■ Directions for this task
Convert every line of the items below into a JSON list of strings, with one string per line and blank lines left out.

■ Working data
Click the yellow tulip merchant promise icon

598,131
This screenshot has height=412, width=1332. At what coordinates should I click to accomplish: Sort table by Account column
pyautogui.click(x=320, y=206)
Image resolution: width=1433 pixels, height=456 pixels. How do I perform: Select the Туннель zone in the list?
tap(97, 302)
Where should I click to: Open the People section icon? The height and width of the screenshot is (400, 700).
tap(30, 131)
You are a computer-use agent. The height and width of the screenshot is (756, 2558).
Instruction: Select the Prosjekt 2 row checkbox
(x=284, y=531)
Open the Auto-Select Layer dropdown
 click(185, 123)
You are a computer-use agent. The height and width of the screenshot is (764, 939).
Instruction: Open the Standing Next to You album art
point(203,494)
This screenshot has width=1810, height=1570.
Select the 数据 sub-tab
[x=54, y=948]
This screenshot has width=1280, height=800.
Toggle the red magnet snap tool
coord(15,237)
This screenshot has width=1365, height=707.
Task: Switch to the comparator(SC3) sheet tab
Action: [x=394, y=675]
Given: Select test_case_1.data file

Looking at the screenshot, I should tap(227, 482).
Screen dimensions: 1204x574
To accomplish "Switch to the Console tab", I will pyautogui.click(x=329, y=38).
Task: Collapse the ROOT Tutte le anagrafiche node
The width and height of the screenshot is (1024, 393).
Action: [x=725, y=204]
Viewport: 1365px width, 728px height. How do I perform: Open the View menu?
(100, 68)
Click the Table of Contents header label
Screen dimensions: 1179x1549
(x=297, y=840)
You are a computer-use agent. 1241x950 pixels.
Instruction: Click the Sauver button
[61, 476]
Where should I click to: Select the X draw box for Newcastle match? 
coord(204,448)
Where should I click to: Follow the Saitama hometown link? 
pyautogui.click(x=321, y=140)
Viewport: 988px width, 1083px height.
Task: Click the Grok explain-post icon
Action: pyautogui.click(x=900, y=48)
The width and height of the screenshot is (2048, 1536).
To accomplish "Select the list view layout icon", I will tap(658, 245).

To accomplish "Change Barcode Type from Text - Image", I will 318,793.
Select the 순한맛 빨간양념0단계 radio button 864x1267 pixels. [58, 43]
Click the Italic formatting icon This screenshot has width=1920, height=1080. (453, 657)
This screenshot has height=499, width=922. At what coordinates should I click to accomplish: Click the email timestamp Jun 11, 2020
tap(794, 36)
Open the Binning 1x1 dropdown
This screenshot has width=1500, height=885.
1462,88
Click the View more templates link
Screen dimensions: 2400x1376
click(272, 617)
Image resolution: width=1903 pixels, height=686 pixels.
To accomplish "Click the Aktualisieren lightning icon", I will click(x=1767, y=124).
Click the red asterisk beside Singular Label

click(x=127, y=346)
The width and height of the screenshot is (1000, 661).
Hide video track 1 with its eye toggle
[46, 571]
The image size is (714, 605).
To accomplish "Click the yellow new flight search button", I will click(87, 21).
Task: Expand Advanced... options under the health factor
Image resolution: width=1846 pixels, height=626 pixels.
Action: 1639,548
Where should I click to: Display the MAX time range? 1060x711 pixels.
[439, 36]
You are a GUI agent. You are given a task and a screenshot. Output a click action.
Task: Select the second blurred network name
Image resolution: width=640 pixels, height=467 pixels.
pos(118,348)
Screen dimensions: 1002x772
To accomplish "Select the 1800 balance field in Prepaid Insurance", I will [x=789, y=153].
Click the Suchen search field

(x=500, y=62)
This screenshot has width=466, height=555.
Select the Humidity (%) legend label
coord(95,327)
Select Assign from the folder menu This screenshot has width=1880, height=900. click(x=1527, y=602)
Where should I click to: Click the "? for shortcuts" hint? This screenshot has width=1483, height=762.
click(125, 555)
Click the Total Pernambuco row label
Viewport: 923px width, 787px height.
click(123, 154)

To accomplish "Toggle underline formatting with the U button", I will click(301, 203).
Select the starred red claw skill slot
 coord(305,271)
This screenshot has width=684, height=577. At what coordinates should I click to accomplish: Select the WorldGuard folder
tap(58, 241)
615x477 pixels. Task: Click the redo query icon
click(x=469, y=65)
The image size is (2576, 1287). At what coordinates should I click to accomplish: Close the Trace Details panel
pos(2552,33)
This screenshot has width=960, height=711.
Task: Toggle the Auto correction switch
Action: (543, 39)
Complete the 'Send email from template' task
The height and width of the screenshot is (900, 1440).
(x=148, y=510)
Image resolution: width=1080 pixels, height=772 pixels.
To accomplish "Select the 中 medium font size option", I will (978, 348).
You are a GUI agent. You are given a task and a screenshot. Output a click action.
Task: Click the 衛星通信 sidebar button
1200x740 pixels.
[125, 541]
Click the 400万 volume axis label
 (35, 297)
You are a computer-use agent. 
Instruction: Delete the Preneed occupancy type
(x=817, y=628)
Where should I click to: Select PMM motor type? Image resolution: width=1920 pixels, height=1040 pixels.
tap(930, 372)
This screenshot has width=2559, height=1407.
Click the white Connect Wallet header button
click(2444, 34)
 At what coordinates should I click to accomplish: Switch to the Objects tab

■ The solution
[
  "Click the yellow tulip merchant promise icon",
  "598,131",
  "This screenshot has height=412, width=1332. At what coordinates should I click to accomplish: Sort table by Account column",
  "pyautogui.click(x=320, y=206)",
  "Image resolution: width=1433 pixels, height=456 pixels. How do I perform: Select the Туннель zone in the list?",
  "tap(97, 302)",
  "Where should I click to: Open the People section icon? The height and width of the screenshot is (400, 700).",
  "tap(30, 131)",
  "You are a computer-use agent. The height and width of the screenshot is (756, 2558).",
  "Instruction: Select the Prosjekt 2 row checkbox",
  "(x=284, y=531)",
  "Open the Auto-Select Layer dropdown",
  " click(185, 123)",
  "You are a computer-use agent. The height and width of the screenshot is (764, 939).",
  "Instruction: Open the Standing Next to You album art",
  "point(203,494)",
  "This screenshot has width=1810, height=1570.",
  "Select the 数据 sub-tab",
  "[x=54, y=948]",
  "This screenshot has width=1280, height=800.",
  "Toggle the red magnet snap tool",
  "coord(15,237)",
  "This screenshot has width=1365, height=707.",
  "Task: Switch to the comparator(SC3) sheet tab",
  "Action: [x=394, y=675]",
  "Given: Select test_case_1.data file",
  "Looking at the screenshot, I should tap(227, 482).",
  "Screen dimensions: 1204x574",
  "To accomplish \"Switch to the Console tab\", I will pyautogui.click(x=329, y=38).",
  "Task: Collapse the ROOT Tutte le anagrafiche node",
  "The width and height of the screenshot is (1024, 393).",
  "Action: [x=725, y=204]",
  "Viewport: 1365px width, 728px height. How do I perform: Open the View menu?",
  "(100, 68)",
  "Click the Table of Contents header label",
  "Screen dimensions: 1179x1549",
  "(x=297, y=840)",
  "You are a computer-use agent. 1241x950 pixels.",
  "Instruction: Click the Sauver button",
  "[61, 476]",
  "Where should I click to: Select the X draw box for Newcastle match? ",
  "coord(204,448)",
  "Where should I click to: Follow the Saitama hometown link? ",
  "pyautogui.click(x=321, y=140)",
  "Viewport: 988px width, 1083px height.",
  "Task: Click the Grok explain-post icon",
  "Action: pyautogui.click(x=900, y=48)",
  "The width and height of the screenshot is (2048, 1536).",
  "To accomplish \"Select the list view layout icon\", I will tap(658, 245).",
  "To accomplish \"Change Barcode Type from Text - Image\", I will 318,793.",
  "Select the 순한맛 빨간양념0단계 radio button 864x1267 pixels. [58, 43]",
  "Click the Italic formatting icon This screenshot has width=1920, height=1080. (453, 657)",
  "This screenshot has height=499, width=922. At what coordinates should I click to accomplish: Click the email timestamp Jun 11, 2020",
  "tap(794, 36)",
  "Open the Binning 1x1 dropdown",
  "This screenshot has width=1500, height=885.",
  "1462,88",
  "Click the View more templates link",
  "Screen dimensions: 2400x1376",
  "click(272, 617)",
  "Image resolution: width=1903 pixels, height=686 pixels.",
  "To accomplish \"Click the Aktualisieren lightning icon\", I will click(x=1767, y=124).",
  "Click the red asterisk beside Singular Label",
  "click(x=127, y=346)",
  "The width and height of the screenshot is (1000, 661).",
  "Hide video track 1 with its eye toggle",
  "[46, 571]",
  "The image size is (714, 605).",
  "To accomplish \"Click the yellow new flight search button\", I will click(87, 21).",
  "Task: Expand Advanced... options under the health factor",
  "Image resolution: width=1846 pixels, height=626 pixels.",
  "Action: 1639,548",
  "Where should I click to: Display the MAX time range? 1060x711 pixels.",
  "[439, 36]",
  "You are a GUI agent. You are given a task and a screenshot. Output a click action.",
  "Task: Select the second blurred network name",
  "Image resolution: width=640 pixels, height=467 pixels.",
  "pos(118,348)",
  "Screen dimensions: 1002x772",
  "To accomplish \"Select the 1800 balance field in Prepaid Insurance\", I will [x=789, y=153].",
  "Click the Suchen search field",
  "(x=500, y=62)",
  "This screenshot has width=466, height=555.",
  "Select the Humidity (%) legend label",
  "coord(95,327)",
  "Select Assign from the folder menu This screenshot has width=1880, height=900. click(x=1527, y=602)",
  "Where should I click to: Click the \"? for shortcuts\" hint? This screenshot has width=1483, height=762.",
  "click(125, 555)",
  "Click the Total Pernambuco row label",
  "Viewport: 923px width, 787px height.",
  "click(123, 154)",
  "To accomplish \"Toggle underline formatting with the U button\", I will click(301, 203).",
  "Select the starred red claw skill slot",
  " coord(305,271)",
  "This screenshot has width=684, height=577. At what coordinates should I click to accomplish: Select the WorldGuard folder",
  "tap(58, 241)",
  "615x477 pixels. Task: Click the redo query icon",
  "click(x=469, y=65)",
  "The image size is (2576, 1287). At what coordinates should I click to accomplish: Close the Trace Details panel",
  "pos(2552,33)",
  "This screenshot has width=960, height=711.",
  "Task: Toggle the Auto correction switch",
  "Action: (543, 39)",
  "Complete the 'Send email from template' task",
  "The height and width of the screenshot is (900, 1440).",
  "(x=148, y=510)",
  "Image resolution: width=1080 pixels, height=772 pixels.",
  "To accomplish \"Select the 中 medium font size option\", I will (978, 348).",
  "You are a GUI agent. You are given a task and a screenshot. Output a click action.",
  "Task: Click the 衛星通信 sidebar button",
  "1200x740 pixels.",
  "[125, 541]",
  "Click the 400万 volume axis label",
  " (35, 297)",
  "You are a computer-use agent. ",
  "Instruction: Delete the Preneed occupancy type",
  "(x=817, y=628)",
  "Where should I click to: Select PMM motor type? Image resolution: width=1920 pixels, height=1040 pixels.",
  "tap(930, 372)",
  "This screenshot has width=2559, height=1407.",
  "Click the white Connect Wallet header button",
  "click(2444, 34)",
  " At what coordinates should I click to accomplish: Switch to the Objects tab"
]